BEGIN

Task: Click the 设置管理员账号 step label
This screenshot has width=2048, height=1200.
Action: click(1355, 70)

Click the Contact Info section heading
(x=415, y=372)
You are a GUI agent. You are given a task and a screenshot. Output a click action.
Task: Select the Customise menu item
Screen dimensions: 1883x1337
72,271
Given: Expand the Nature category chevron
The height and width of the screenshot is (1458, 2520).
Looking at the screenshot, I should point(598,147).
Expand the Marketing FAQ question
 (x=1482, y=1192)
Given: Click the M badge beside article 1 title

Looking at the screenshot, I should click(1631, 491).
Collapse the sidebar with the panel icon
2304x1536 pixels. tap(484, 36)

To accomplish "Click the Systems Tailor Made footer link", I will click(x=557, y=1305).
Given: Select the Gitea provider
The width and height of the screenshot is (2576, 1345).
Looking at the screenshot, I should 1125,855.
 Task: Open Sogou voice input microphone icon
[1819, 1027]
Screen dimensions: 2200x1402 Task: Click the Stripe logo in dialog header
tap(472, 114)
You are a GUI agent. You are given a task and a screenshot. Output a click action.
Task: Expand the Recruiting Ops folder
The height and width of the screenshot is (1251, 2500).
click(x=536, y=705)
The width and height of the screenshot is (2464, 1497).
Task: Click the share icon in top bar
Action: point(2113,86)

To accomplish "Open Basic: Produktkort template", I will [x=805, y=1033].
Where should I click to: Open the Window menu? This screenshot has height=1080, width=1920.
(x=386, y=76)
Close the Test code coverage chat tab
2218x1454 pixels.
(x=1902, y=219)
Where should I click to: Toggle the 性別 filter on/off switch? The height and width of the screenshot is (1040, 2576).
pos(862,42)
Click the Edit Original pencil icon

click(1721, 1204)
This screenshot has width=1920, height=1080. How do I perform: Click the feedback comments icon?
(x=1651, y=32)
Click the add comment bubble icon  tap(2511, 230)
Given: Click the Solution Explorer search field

END

ASSIGNED TASK » Print exactly and only the lines that start at the line with "Where should I click to: Toggle" and run through the end of the listing above.

THE ANSWER »
Where should I click to: Toggle the 性別 filter on/off switch? The height and width of the screenshot is (1040, 2576).
pos(862,42)
Click the Edit Original pencil icon

click(1721, 1204)
This screenshot has width=1920, height=1080. How do I perform: Click the feedback comments icon?
(x=1651, y=32)
Click the add comment bubble icon  tap(2511, 230)
Given: Click the Solution Explorer search field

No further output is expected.